* **What you are asked to do**: Whenever a line below holds the word "sidebar", copy that line.

* **Data shown**:
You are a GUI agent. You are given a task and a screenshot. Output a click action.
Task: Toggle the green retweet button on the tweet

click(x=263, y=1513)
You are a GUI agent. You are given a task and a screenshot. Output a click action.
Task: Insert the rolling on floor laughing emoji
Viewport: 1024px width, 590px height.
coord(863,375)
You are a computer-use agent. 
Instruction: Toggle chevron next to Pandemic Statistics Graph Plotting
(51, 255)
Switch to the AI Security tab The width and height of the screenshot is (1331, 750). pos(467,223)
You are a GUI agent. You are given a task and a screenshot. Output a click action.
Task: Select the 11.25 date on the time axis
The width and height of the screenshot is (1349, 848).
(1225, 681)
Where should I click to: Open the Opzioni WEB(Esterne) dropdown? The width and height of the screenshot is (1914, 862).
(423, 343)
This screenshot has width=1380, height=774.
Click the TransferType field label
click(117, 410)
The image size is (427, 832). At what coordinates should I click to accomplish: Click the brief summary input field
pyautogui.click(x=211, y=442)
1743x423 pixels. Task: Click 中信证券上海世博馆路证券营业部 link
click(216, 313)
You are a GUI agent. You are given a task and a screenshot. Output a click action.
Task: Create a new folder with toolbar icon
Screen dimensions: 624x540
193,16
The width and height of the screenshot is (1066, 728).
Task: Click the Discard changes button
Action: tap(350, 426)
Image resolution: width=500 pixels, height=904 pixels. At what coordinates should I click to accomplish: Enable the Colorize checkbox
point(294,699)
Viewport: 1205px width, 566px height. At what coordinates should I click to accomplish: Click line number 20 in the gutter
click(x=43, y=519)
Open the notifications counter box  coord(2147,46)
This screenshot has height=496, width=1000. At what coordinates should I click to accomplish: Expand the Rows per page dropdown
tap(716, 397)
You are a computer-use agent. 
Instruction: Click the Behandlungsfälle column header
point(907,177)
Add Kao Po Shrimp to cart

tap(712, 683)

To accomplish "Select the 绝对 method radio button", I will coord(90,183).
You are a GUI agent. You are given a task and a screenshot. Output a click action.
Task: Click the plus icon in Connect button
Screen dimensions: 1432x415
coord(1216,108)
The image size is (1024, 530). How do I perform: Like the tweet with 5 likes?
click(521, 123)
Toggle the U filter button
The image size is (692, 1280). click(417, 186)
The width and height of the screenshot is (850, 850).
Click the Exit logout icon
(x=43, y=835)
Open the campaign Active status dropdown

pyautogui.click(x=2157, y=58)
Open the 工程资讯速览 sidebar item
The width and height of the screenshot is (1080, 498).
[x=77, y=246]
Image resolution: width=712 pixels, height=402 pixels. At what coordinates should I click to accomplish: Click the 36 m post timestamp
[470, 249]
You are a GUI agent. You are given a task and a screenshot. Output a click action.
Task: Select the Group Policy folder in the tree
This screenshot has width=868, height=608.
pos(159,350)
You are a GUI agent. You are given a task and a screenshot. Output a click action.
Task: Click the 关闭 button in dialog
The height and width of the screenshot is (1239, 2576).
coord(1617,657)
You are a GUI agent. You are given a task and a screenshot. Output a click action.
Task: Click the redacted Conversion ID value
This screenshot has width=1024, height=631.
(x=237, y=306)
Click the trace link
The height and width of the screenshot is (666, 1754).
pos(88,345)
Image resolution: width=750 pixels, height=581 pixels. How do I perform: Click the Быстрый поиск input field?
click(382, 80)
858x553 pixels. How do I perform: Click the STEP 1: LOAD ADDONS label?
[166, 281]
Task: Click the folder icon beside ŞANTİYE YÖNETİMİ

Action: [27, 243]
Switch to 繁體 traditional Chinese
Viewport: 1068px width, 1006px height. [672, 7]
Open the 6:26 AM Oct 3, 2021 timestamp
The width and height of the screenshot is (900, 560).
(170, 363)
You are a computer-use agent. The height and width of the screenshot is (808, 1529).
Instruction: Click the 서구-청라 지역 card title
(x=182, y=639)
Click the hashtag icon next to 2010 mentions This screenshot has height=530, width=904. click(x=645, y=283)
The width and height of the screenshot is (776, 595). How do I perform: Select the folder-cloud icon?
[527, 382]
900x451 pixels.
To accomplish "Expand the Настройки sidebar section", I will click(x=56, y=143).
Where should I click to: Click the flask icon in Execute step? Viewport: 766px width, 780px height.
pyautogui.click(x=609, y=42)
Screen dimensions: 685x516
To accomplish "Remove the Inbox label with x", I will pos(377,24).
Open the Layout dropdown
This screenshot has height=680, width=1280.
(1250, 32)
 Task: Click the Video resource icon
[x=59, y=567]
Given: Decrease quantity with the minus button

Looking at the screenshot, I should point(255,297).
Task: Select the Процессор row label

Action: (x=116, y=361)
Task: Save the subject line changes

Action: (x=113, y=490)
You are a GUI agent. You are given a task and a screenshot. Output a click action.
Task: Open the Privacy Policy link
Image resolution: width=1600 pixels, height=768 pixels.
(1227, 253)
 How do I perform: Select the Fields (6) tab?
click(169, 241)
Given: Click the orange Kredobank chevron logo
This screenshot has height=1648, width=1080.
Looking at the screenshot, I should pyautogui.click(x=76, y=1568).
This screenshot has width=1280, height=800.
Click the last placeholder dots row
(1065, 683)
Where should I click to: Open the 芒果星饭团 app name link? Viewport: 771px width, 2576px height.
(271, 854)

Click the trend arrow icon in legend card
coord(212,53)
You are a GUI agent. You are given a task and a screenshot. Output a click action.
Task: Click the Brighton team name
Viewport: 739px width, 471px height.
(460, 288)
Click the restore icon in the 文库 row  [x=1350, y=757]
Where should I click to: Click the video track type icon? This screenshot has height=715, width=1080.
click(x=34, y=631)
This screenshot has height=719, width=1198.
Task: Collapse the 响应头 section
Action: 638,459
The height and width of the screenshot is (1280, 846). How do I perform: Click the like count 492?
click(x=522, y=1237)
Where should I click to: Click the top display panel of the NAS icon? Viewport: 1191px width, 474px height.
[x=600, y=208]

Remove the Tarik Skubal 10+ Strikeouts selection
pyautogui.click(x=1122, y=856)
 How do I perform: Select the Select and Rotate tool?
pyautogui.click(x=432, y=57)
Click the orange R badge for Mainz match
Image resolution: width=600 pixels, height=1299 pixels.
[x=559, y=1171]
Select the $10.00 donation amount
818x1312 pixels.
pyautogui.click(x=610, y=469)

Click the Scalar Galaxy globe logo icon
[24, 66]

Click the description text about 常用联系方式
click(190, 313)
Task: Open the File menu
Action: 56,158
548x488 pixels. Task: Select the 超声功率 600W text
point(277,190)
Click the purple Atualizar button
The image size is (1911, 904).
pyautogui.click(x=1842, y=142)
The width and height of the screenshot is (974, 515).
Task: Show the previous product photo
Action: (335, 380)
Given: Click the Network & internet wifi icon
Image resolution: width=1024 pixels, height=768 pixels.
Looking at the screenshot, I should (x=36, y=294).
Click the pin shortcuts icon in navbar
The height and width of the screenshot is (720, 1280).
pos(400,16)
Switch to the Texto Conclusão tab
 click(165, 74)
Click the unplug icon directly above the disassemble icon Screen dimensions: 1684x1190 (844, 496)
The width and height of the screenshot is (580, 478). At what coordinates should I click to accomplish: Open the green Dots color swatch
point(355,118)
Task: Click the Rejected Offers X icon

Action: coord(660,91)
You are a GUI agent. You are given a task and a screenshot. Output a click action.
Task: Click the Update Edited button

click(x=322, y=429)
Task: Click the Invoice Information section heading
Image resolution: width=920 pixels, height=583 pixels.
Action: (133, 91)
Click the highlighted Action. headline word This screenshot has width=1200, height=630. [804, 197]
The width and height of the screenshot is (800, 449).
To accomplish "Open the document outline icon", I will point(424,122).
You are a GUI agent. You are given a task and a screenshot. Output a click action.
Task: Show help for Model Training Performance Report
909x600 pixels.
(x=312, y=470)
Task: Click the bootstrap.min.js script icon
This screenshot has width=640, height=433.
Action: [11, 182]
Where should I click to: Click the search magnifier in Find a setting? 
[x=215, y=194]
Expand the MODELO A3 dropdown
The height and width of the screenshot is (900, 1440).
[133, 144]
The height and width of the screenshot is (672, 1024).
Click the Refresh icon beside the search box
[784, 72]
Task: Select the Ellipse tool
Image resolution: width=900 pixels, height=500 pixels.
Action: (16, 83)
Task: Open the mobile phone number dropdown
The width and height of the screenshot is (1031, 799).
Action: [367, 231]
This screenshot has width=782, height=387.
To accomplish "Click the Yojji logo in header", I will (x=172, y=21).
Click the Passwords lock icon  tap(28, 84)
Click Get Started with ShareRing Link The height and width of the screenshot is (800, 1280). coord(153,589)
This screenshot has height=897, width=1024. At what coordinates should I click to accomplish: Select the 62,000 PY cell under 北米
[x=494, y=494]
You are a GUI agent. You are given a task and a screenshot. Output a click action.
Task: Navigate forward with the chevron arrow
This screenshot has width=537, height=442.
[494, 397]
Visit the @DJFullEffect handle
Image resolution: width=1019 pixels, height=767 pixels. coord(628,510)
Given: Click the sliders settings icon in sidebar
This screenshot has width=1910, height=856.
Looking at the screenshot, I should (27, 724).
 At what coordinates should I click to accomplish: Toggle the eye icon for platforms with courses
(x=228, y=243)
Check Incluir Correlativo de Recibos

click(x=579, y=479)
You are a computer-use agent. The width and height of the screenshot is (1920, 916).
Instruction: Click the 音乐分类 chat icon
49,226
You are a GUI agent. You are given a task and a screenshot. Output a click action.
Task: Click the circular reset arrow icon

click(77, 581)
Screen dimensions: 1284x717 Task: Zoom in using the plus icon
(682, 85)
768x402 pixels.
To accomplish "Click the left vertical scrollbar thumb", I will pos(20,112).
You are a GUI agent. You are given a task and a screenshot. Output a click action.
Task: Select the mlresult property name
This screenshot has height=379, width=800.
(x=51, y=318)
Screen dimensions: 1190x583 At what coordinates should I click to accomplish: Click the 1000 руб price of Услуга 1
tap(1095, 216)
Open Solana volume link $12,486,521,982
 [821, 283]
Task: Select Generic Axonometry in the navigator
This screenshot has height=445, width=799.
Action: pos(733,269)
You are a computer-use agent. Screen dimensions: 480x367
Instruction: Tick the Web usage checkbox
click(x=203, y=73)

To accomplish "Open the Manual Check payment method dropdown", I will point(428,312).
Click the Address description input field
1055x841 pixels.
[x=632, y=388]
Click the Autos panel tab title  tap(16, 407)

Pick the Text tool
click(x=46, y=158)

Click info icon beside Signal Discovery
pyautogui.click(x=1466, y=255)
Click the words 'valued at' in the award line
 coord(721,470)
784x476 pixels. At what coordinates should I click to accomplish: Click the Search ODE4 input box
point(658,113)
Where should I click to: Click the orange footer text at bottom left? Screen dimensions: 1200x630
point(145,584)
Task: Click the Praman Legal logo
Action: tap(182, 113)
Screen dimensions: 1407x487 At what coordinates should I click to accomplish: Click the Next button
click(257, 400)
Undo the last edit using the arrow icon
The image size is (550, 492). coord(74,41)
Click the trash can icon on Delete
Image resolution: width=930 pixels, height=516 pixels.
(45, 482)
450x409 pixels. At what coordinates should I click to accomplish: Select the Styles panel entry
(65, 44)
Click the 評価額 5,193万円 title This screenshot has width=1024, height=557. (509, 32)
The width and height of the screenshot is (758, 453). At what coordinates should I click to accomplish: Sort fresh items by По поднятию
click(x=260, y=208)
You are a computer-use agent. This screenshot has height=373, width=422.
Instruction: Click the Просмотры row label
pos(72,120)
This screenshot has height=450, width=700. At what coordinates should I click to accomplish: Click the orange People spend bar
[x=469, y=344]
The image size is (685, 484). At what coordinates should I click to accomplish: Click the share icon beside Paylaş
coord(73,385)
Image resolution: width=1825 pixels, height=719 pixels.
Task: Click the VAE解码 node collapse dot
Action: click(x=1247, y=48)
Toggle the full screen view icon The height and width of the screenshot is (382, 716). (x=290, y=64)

* **Output for this exercise**:
Open the 工程资讯速览 sidebar item
To accomplish "Expand the Настройки sidebar section", I will click(x=56, y=143).
Given: Click the sliders settings icon in sidebar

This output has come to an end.